» **TASK A**: In the passage on dwarf novae below, what is the flickering of Z Chamaeleontis attributed to?
» **TASK B**: Write the next few sentences of the passage on dwarf novae below, picking up after its final sentence.

» **PAGE TEXT**:
Some close binaries contain dwarf-nova stars, for example, SS Cygni. It is possible, sometimes, to see a hot spot where gas flows from one of the principals onto the atmosphere of the other (Cowley et al., 1977, p471; Hesser et al.). Dwarf novae also exhibit flickering, which usually disappears if one component eclipses the other. The flickering, which is especially intense in the case of Z Chamaeleontis, is attributed to the hot spot (Mitton, pp84ff).
On the other hand this flickering may be a variation of the current onto the photosphere of the stars as the system adjusts its mode of transaction from that in Figure 21 to the one shown in Figure 22 [76] .

[Stored records]
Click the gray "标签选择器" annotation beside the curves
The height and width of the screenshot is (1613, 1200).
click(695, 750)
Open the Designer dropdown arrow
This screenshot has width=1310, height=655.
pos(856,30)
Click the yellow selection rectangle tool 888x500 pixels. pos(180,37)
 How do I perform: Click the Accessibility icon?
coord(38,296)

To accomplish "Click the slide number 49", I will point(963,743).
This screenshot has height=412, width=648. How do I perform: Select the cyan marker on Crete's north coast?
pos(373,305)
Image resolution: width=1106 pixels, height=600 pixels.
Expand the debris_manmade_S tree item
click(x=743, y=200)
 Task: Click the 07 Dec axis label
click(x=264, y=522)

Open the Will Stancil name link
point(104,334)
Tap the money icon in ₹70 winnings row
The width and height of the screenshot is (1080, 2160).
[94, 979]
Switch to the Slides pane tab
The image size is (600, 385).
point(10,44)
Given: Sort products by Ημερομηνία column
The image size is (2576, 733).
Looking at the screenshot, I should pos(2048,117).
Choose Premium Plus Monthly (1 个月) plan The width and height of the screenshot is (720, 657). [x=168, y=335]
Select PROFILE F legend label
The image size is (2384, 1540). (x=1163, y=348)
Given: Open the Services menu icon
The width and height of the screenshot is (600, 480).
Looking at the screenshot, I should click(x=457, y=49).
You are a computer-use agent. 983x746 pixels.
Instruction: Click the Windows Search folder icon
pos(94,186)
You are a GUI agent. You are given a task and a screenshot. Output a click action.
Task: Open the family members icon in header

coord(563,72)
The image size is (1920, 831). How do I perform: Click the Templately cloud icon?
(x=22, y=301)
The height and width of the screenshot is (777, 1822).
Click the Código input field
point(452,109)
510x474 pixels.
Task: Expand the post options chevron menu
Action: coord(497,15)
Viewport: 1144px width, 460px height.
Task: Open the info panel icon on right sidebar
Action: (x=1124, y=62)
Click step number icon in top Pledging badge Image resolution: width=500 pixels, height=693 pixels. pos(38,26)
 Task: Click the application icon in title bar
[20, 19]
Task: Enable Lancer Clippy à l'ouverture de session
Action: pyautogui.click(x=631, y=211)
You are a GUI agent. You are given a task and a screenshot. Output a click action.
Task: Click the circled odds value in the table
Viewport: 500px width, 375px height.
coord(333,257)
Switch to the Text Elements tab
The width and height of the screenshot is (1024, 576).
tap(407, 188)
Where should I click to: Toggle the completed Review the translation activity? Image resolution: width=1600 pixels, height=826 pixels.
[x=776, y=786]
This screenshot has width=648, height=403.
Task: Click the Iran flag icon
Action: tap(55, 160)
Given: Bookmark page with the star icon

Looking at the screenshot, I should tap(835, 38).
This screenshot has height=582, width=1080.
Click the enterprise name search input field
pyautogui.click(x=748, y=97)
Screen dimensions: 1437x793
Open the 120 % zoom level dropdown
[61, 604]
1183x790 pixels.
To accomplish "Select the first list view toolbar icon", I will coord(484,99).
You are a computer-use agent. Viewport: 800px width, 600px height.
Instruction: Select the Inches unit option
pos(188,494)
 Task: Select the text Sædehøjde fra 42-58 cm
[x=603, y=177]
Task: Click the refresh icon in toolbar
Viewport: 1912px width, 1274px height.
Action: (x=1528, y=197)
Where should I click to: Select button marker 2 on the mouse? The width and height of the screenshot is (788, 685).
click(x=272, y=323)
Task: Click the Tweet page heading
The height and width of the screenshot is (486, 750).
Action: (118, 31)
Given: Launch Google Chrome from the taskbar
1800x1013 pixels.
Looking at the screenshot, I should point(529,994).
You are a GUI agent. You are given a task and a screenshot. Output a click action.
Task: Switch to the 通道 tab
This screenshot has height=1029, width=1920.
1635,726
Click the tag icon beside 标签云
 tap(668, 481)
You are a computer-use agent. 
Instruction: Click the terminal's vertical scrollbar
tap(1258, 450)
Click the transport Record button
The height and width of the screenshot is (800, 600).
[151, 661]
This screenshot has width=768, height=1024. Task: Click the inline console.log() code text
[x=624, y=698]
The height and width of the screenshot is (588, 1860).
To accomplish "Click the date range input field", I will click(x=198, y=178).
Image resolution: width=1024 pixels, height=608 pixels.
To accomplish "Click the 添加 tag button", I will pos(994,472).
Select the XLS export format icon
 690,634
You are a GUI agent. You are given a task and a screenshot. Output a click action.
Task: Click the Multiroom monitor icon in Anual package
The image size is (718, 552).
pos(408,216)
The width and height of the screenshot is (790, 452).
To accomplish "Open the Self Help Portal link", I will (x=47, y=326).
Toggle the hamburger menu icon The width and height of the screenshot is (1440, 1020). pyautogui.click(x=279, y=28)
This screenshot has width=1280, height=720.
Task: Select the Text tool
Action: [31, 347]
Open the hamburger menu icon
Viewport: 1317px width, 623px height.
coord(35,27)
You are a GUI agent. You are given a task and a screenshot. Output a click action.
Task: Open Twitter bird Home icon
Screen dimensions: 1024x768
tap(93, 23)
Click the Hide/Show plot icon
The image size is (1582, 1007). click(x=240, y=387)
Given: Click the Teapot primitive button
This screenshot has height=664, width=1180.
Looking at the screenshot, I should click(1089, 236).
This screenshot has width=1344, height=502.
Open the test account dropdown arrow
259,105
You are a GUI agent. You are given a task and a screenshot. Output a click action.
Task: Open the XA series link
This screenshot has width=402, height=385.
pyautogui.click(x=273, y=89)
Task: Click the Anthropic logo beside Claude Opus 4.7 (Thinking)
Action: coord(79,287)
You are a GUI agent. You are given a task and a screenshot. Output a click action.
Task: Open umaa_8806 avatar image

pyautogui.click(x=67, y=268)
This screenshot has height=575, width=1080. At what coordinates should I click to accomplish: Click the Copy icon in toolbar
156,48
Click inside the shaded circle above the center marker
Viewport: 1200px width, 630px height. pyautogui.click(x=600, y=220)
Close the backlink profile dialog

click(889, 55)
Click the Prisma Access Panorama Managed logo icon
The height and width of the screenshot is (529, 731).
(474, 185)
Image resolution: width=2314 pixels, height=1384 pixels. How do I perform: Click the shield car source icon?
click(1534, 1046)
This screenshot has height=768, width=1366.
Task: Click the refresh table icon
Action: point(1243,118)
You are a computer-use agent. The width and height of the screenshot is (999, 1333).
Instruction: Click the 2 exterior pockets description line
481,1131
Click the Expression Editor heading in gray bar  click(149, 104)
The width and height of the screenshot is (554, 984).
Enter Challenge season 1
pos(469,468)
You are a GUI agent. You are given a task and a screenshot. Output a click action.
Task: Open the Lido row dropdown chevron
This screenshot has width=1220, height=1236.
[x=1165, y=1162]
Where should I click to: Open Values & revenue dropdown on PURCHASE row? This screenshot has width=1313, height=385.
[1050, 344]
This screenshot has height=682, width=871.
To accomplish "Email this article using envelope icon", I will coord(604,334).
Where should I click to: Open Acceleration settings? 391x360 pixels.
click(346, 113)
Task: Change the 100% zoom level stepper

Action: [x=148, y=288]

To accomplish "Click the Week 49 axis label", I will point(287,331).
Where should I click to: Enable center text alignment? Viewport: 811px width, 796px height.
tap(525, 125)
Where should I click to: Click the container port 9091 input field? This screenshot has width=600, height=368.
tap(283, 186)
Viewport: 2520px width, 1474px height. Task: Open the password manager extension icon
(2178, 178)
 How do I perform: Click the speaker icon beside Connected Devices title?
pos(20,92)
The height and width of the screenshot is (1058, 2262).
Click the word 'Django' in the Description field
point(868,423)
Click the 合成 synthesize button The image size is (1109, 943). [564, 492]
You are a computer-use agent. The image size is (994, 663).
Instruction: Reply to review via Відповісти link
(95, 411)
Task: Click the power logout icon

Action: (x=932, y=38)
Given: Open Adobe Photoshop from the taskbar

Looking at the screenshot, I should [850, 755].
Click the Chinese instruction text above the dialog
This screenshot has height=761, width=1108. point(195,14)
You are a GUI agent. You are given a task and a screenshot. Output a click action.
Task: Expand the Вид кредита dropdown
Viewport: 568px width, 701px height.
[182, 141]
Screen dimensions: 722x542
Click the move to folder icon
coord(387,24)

» **EXERCISE OUTPUT A**: The hot spot.

» **EXERCISE OUTPUT B**:
Many stellar binaries involve components which have perplexed astronomers, because, according to the criteria of classification, one star is very old while its companion is quite young (see Kopal, 1959). Usually these pairs are closely orbiting as we propose was Solaria Binaria. Such pairs, with discrepant evolutionary ages, are thought to be systems in which one component has passed through the nova stage, some indeed being recurrent novae. Krzeminski believes that in U Geminorum the irregular flow of matter from the red companion triggers recurrent nova eruptions on the white primary (see also Aller, p603). The primary star in such systems is usually classified as a white dwarf star (Glasby, p61). A cycle amplitude relationship has been established linking the intensity of the recurrent nova flare-ups to the time between recurrences (Kukarin and Parenago). the larger the flare-up, the longer the recovery. For the largest flare-ups, recovery time exceeds the period of observation; here periodicity is implied rather than established. The regular recurrence may be a discharge effect. The transaction between the star( s) and the Galaxy may slow down periodically due to space-charge fouling of the discharge channel. The discharge then diminishes, which allows the interfering space-charge to dissipate. A new breakdown can now occur, leading to another flare-up.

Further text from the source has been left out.